The National Transportation Safety Board this week released a report in which it called for all states to require the use of breathalyzer devices that prevent those convicted of drunken drivers from starting a car’s engine if the breath tests positive for alcohol.

The device works like this: If a person is convicted of drunken driving, it is installed on the dashboard of all vehicles owned by the person. The car owner, or whoever is driving, must breath into the unit, and if the alcohol content is greater than the device’s programmed limit, the engine won’t start.

The person convicted of the DWI is responsible for the cost of installation and maintenance of the device.

Seventeen states, including Virginia, already have such requirements, as well as several individual counties in California. The only question is, why do all states — including North Carolina — not have such a law on the books?

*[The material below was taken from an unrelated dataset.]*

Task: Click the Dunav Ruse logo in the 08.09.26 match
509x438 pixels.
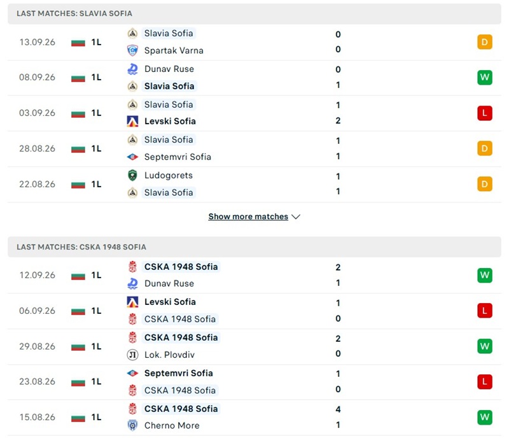Action: click(132, 69)
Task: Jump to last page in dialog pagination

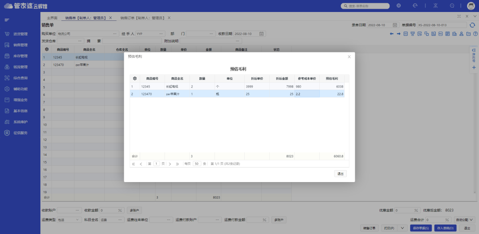Action: click(x=177, y=164)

Over the past 17 years roughly a third of all vehicular deaths in the United States were attributed to drunken driving.

What prompted the safety board’s recommendation is a five-year study of wrong-way collisions. These sorts of wrecks, in which vehicles smash into one another head-on, are particularly devastating because head-on collisions are significantly more violent than virtually any other type of automobile wreck.

In the overwhelming majority of these cases, drivers of the car going the wrong direction on a highway were legally drunk. In nearly 60 percent of the cases, the driver’s blood alcohol levels were more than twice the legal limit.

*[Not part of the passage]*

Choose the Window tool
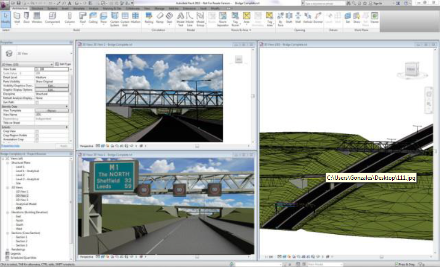440x267 pixels. pyautogui.click(x=37, y=18)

The proposal is likely to be opposed by the alcohol industry. Already the American Beverage Institute, according to the Associated Press, is lobbying against the measure, saying such a requirement should only be instituted in cases of “hardcore” drunken drivers.

The institute’s managing director, Sarah Longwell, told the AP that first-time drunk drivers with blood alcohol levels less than double the legal limit should be treated differently than drivers with higher alcohol levels and repeat offenders.

“You don’t punish somebody going five miles over the speed limit the same way you do somebody going 50 miles over the speed limit,” she said.

This is a bogus line of reasoning put forth by an organization that’s concerned with a single objective — to sell more alcoholic beverages, without regard to the consequences of such sales. Anything, even a responsible proposal such as this one put forth by the NTSB, will be opposed if it is likely to lower alcoholic beverage sales.

First-time drunk drivers are not like speeders going five miles per hour over the speed limit. In most cases, the danger of driving at that speed is limited. Not so with drunk drivers — it only takes one time for someone to kill, to forever alter families and lives.

Drunk drivers are dangerous, they’re irresponsible, they are selfish, and driving drunk once generally indicates a propensity for this sort of behavior — whether “hardcore” or just a couple of times a year. There should be no room for second chances when it comes to those driving under the influence.

For the good of everyone on the highways, we ask Rep. Sarah Stevens and State Sen. Shirley Randleman to introduce such a bill in the next session of the General Assembly.

There would be few pieces of legislation that could have as much of a direct, immediate and positive effect on the lives of Surry County residents as this requirement, and there is no logical reason not to institute the law.